Olympics

Usain Bolt's injury a hot topic at Rio Olympics

There will be no shortage of athletes looking to dethrone world record holder Usain Bolt in the 100 metres at the Rio Games. And the reigning Olympic sprint champion could be vulnerable if a recent hamstring injury hasn't fully healed.

Jamaican sprinter is nevertheless upbeat as he eyes elite company with 9 Olympic track titles

Jamaican sprinter Usain Bolt says he plans on winning three gold medals in Rio. (Dan Mullan/Getty Images)

By Doug Harrison, CBC Sports

Usain Bolt is in Rio looking to make Olympic history but his attempt probably will be made at less than full strength.

How healed the sprinter is from a hamstring injury ahead of running the 100, 200, and 4x100 metre relay events will be a hot topic in Brazil.

"I'm not fully in shape. I need more work but over time I will be fine," Bolt told reporters two weeks ago after winning the 200 in 19.89 seconds at the London Diamond League meet.

Five weeks ago at the Jamaican Olympic trials, the 29-year-old withdrew from the 100 just minutes before the final and also didn't run the 200 because of a Grade 1 hamstring tear.

The problem is, hamstring injuries can linger if not given sufficient rest. Bolt was hampered by a hamstring injury and had foot surgery two years ago ahead of the Commonwealth Games in Glasgow, Scotland, and an ailing right hamstring forced him to withdraw from Monaco Diamond League leading up to the 2012 London Olympics.

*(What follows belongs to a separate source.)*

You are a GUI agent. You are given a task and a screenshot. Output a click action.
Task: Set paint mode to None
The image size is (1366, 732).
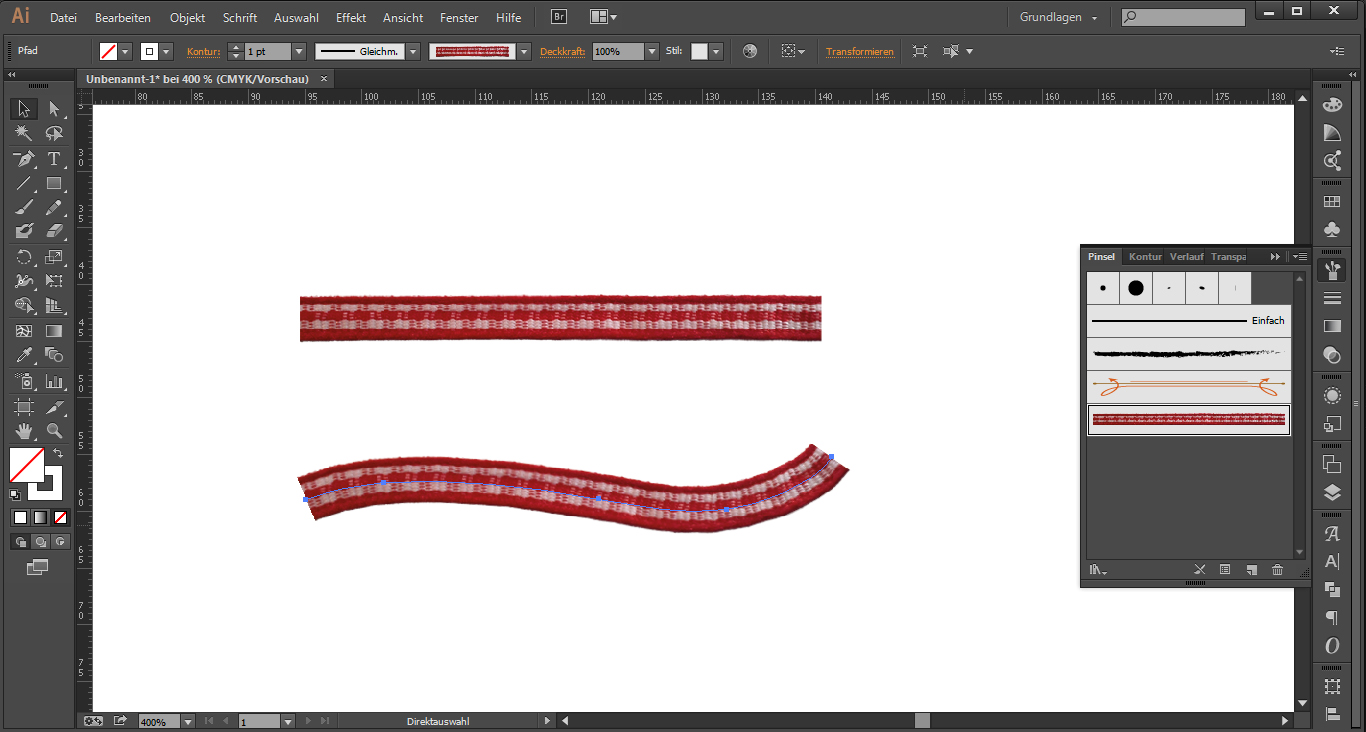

"Especially at the start of last year I noticed that injuries take a little bit more time to get back to where you want to be," Bolt told reporters before travelling to Rio.

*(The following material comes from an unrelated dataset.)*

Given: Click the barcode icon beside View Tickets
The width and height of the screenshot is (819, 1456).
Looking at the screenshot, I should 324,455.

I've seen people come back from hamstring issues and Grade 1 [tears] in a couple of weeks and been pretty good.- Trent Stellingwerff, head physiologist for Athletics Canada

"I don't think anyone on the planet, minus three or four people, probably know what Usain Bolt's full diagnosis is," Trent Stellingwerff, head physiologist for Athletics Canada, told CBC Sports.

Looking for Rio sweep

"I've seen people come back from hamstring issues and Grade 1 [tears] in a couple of weeks and been pretty good. It'll be interesting to see how this story plays out."

He didn't show any ill effects at the recent London event, pulling away from his seven opponents after a decent start at the old Olympic Stadium.

The world record holder in the 100 (9.58) and 200 (19.19) is looking to sweep those events as well as the relay for a third straight Games. Bolt is already the only man to sweep them at consecutive Olympics. Should he sweep in Rio, Bolt would share the record of nine Olympic track and field titles with Finnish middle- and long-distance runner Paavo Nurmi and American sprinter Carl Lewis.

But Bolt's name might not be put alongside Nurmi and Lewis for long if Nesta Carter, Bolt's Jamaican relay teammate from 2008, is confirmed a drug cheat after it was reported in June that he had failed a doping test.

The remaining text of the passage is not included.